Research on MPs has mainly been conducted in the marine environment, and there is still insufficient research on MPs in the terrestrial environment, particularly in soil conditions. The study of MPs in soil began by examining the impact of plastic pollution caused by littering, plastic waste dumping, and the improper management of landfills. Geyer et al. (2017) reported that only 21% of plastics were recycled by reuse and incineration, whereas the remaining 79% were landfilled or dumped [7]. The dumping of waste in landfills, industrial manufacturing, and the development of agricultural technologies are all related to the release of primary and secondary MPs. In addition, since plastic waste can have a physical and chemical effect on soil, there is an urgent need to investigate the impact of plastic on the soil.

As an entity, soil provides various services such as the nutrient cycle, carbon sequestration, and biodiversity promotion [8,9]. MPs have caused several side effects on soil functions, structure, and groundwater systems. MPs in soil contain plastic additives, heavy metals, and organic contaminants, which have had several side effects on soil density, structure, nutritional status, and the groundwater system [10,11]. Such MPs may be absorbed by plant roots or animals like earthworms and insects, even reaching humans and affecting MPs’ intake rate. The main sources of plastic pollution in the soil environment are soil conditioners, mulch film, the use or overflow of contaminated irrigation water, landfills, garbage dumping, and pollution from the atmosphere. Recently, soil pollution by MPs has been related to the use of sewage sludge from wastewater treatment plants as agricultural fertilizer, which is emerging as a major source of microplastic pollution in the agricultural soil environment [12,13]. Weithmann et al. (2018) identified 146 MPs(ea)/kg (size: 1 mm to 5 mm) in dry compost based on household waste [14]. Bläsing and Amelung (2018) estimated that between 0.08 and 6.3 kg/ha of MPs would accumulate in the soil each year under the recommended compost application rate of 30 to 35 ton/ha per year [15]. Meanwhile, 40% of the total sewage sludge production in Europe and North America is used in agriculture [16]. The EU 86/278/EEC and Code 503 regulations in Europe and the United States restrict land use due to the possibility of hazardous substances in sewage sludge, but plastics are not included in the restricted (regulated) hazardous substances [17]. MPs exposed to the surface are regenerated into further MPs or nanoplastics that become reduced in size through the weathering process; they can reach the soil and groundwater environment from the soil layer to the groundwater aquifer [18]. In particular, an agricultural mulching film made of biodegradable LDPE material has a shorter biodegradation period than general plastics; therefore, it is broken into small particles, and there is a risk of soil and groundwater microplastic contamination [19].

★ ★ ★ ★ ★ ★ ★

Task 1 - Pick out every line of the records below that contains the string "Switch", matching case exactly.

Supplied information -
★ ★ ★ ★ ★ ★ ★

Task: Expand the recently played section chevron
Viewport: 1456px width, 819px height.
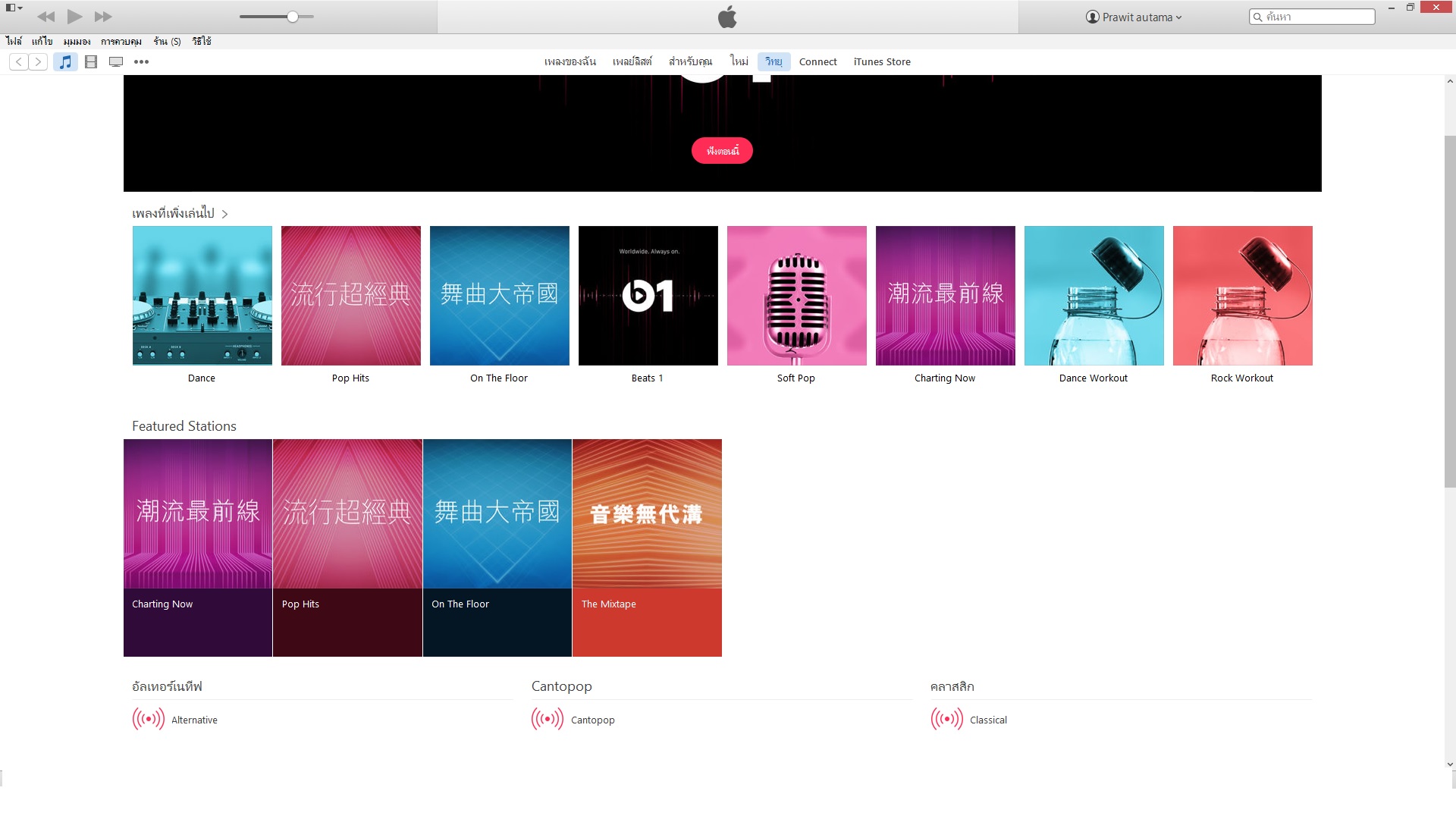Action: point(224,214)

★ ★ ★ ★ ★ ★ ★

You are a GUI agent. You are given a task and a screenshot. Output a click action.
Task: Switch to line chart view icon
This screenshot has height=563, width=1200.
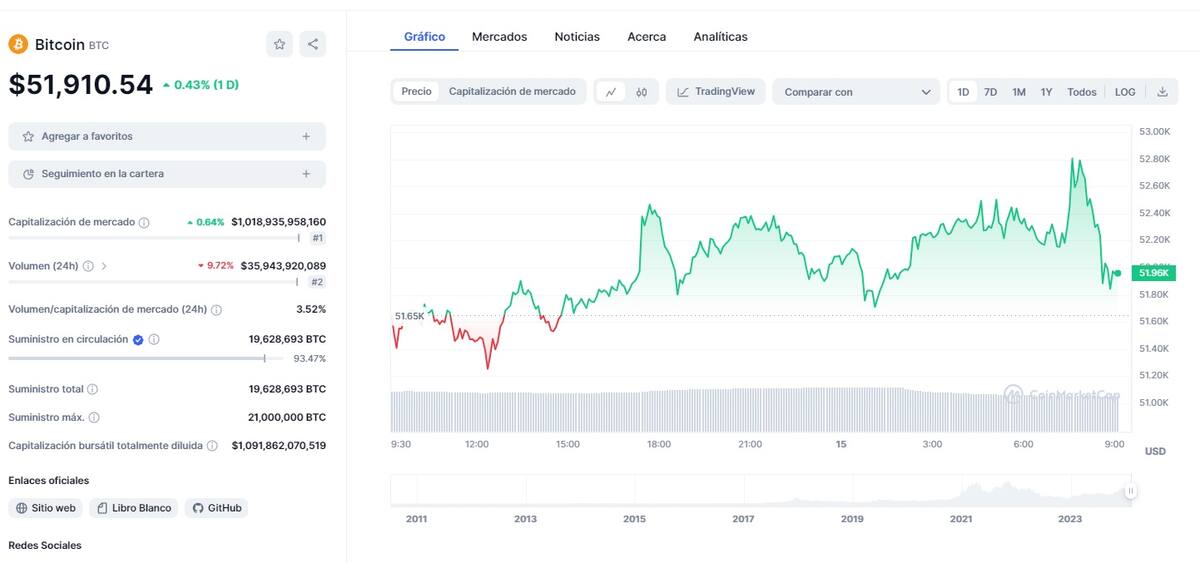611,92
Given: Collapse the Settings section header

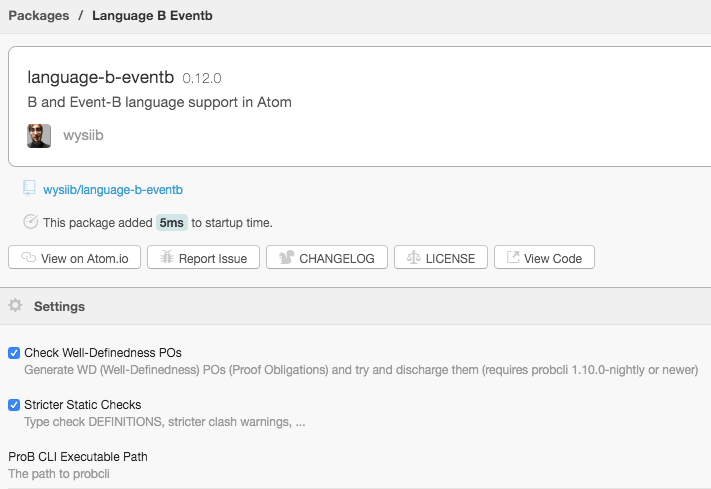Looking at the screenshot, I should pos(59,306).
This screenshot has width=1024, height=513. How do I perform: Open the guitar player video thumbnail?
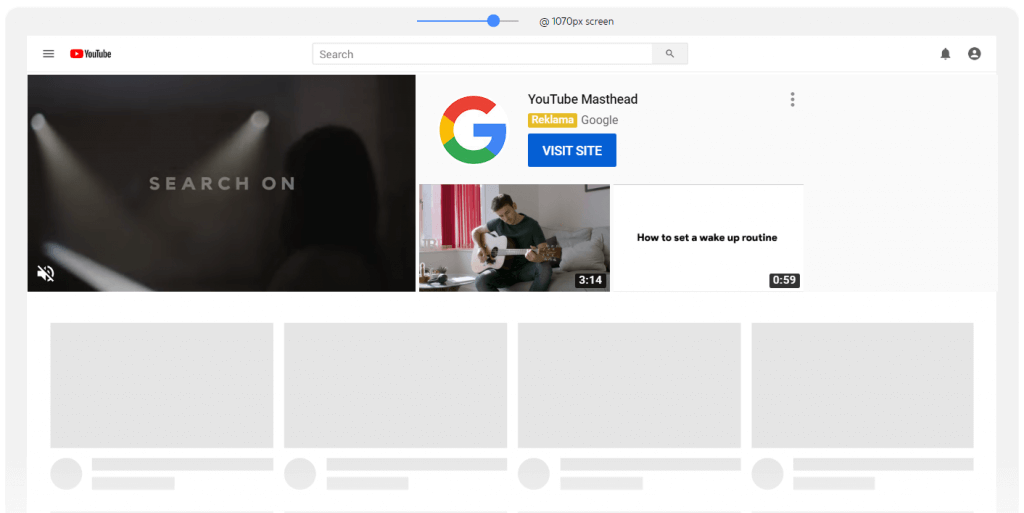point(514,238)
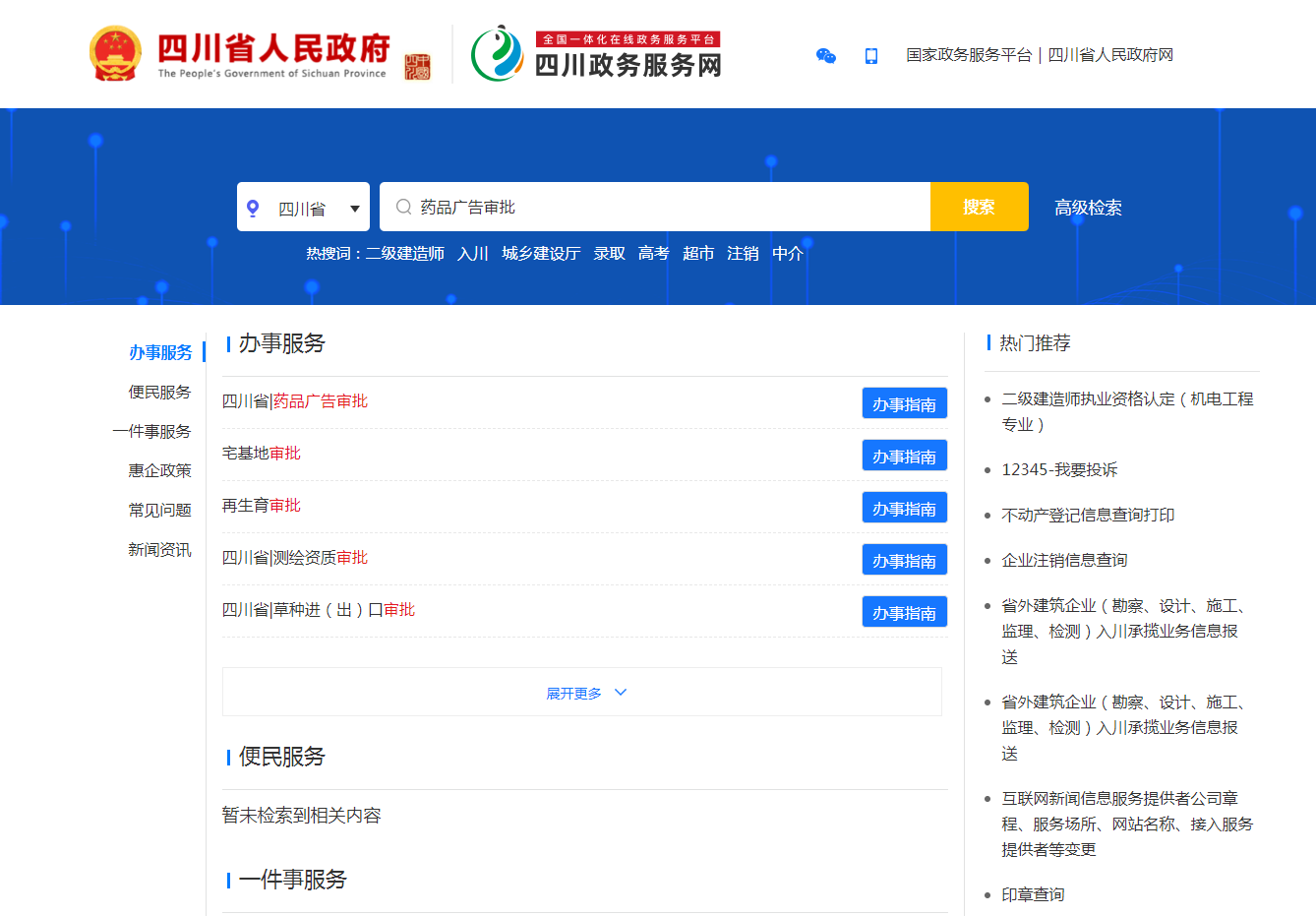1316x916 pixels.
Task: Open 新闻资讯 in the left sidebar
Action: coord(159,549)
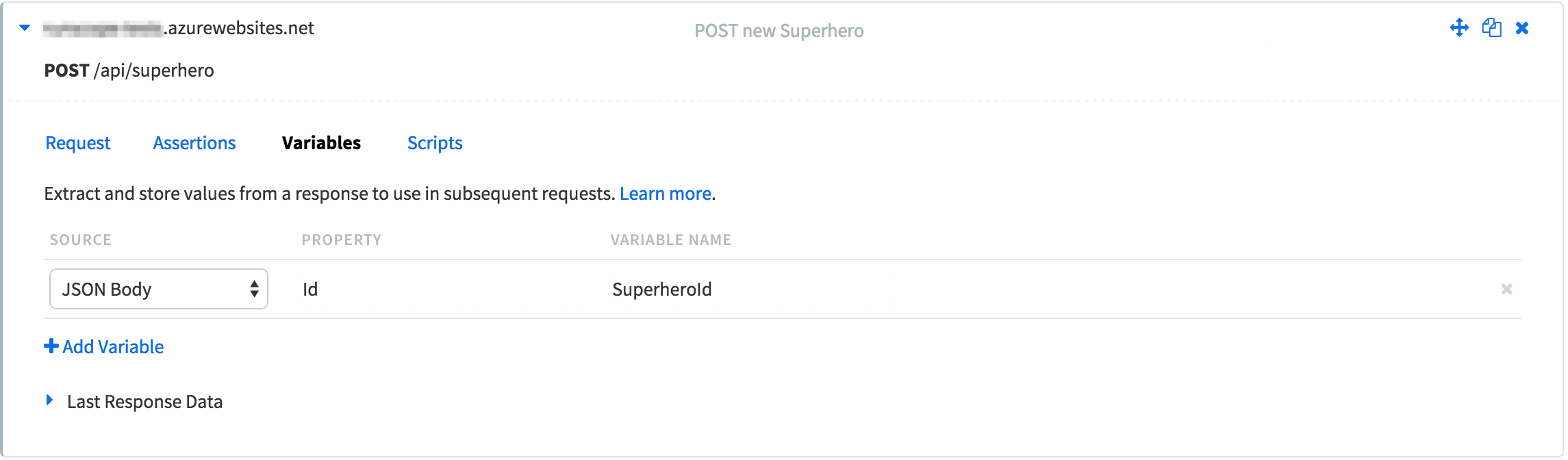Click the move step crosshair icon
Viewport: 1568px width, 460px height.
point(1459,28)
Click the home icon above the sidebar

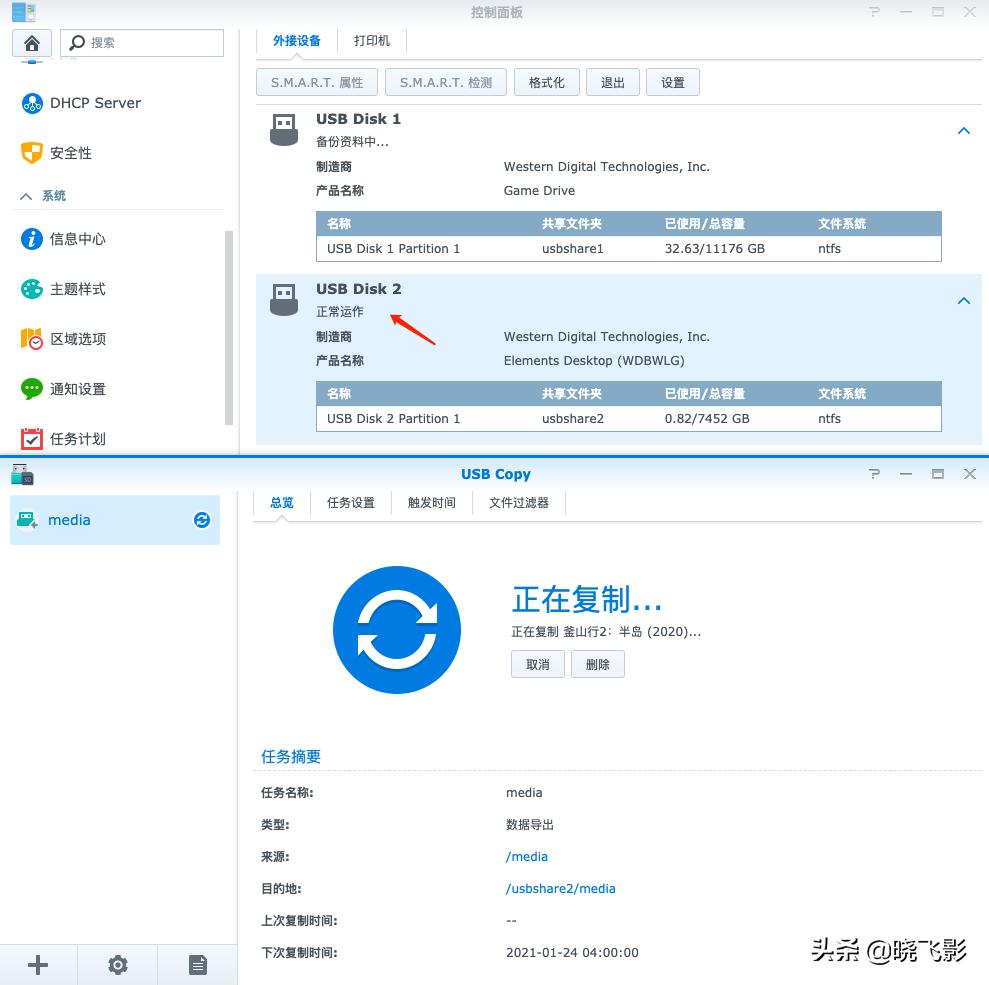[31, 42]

★ ★ ★ ★ ★ ★ ★

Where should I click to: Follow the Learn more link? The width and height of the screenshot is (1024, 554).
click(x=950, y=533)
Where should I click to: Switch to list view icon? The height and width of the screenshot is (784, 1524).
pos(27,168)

★ ★ ★ ★ ★ ★ ★

Task 2 - According to the passage on microplastics in soil, what share of the total sewage sludge production in Europe and North America is used in agriculture?

Complete output 1 -
Task: Switch to line chart view icon
Where should I click to: Switch to list view icon? The height and width of the screenshot is (784, 1524).

Complete output 2 - 40%